Mais bon même si je n'ai internet que sur mon PC portable, (pas de carte wifi sur mon PC fixe, encore un achat à faire… mon compte pleure), je vous mets des chapitres…

NCIS. 19h.

Les portes de l'ascenseur s'ouvrirent. Ziva inspira profondément avant d'avancer. Elle fut soulagée de découvrir que rien n'avait changé. Seul son bureau et celui de Tony semblaient être occupés. Elle aurait du s'y attendre, ils avaient été remplacé. Mais cela lui fit mal. Tony lui posa la main au creux des reins pour l'inciter à avancer.

Ziva : Je n'aurais jamais pensé revoir ces lieux un jour.

Gibbs : Bienvenue chez toi, agent David.

Tony : Tu ne vas pas pleurer ?

Ziva : Non, bien sûr que non.

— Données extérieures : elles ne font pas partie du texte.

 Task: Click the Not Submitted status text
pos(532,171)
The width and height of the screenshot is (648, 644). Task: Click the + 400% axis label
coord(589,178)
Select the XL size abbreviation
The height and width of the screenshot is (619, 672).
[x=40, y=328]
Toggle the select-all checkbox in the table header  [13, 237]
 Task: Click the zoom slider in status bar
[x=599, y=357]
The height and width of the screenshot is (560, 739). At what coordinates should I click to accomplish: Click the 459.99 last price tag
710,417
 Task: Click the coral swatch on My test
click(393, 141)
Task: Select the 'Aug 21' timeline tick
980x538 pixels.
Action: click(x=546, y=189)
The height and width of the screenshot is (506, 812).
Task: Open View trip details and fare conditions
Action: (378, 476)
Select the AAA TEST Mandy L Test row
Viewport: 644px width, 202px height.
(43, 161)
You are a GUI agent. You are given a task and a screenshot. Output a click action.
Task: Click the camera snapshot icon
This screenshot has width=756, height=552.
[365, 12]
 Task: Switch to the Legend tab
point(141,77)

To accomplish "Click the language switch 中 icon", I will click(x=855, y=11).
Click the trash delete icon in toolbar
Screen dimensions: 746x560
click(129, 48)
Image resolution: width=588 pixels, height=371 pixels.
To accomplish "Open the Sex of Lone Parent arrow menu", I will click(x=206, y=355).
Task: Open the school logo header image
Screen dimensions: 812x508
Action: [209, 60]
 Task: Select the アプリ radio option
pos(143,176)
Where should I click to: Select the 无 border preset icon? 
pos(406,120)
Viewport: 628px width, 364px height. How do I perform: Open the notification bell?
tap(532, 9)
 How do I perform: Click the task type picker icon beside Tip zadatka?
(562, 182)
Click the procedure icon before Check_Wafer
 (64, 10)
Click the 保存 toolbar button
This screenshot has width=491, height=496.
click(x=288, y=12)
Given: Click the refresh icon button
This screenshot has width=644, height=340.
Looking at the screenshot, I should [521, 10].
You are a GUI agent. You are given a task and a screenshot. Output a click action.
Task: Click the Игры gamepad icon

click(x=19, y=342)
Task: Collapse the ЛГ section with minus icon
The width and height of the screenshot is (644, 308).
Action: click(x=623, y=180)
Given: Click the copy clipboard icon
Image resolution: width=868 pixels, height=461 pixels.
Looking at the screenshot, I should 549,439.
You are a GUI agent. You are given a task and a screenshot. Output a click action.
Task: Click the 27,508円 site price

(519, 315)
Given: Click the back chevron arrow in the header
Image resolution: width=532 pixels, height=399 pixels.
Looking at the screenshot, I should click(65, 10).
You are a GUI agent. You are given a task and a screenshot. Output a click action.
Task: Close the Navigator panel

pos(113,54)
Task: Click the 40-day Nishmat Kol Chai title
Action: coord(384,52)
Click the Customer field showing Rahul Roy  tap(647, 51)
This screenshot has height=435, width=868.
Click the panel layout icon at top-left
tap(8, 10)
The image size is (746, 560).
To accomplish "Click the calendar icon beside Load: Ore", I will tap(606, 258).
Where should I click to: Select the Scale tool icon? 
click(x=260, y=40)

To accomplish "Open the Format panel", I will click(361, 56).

Pour qui tu me prends.

Les trois agents avancèrent dans l'open-space pour découvrir McGee discutant avec Claudia, devant plusieurs boites de nourriture chinoise. Tous deux semblaient passionnés par la conversation. Tony esquissa un sourire, il savait que des deux là s'entendraient à merveille. Le mouvement dans la pièce fit se retourner McGee et il se frotta les yeux dans un mouvement très enfantin, qui fit cette fois, éclater de rire le jeune italien.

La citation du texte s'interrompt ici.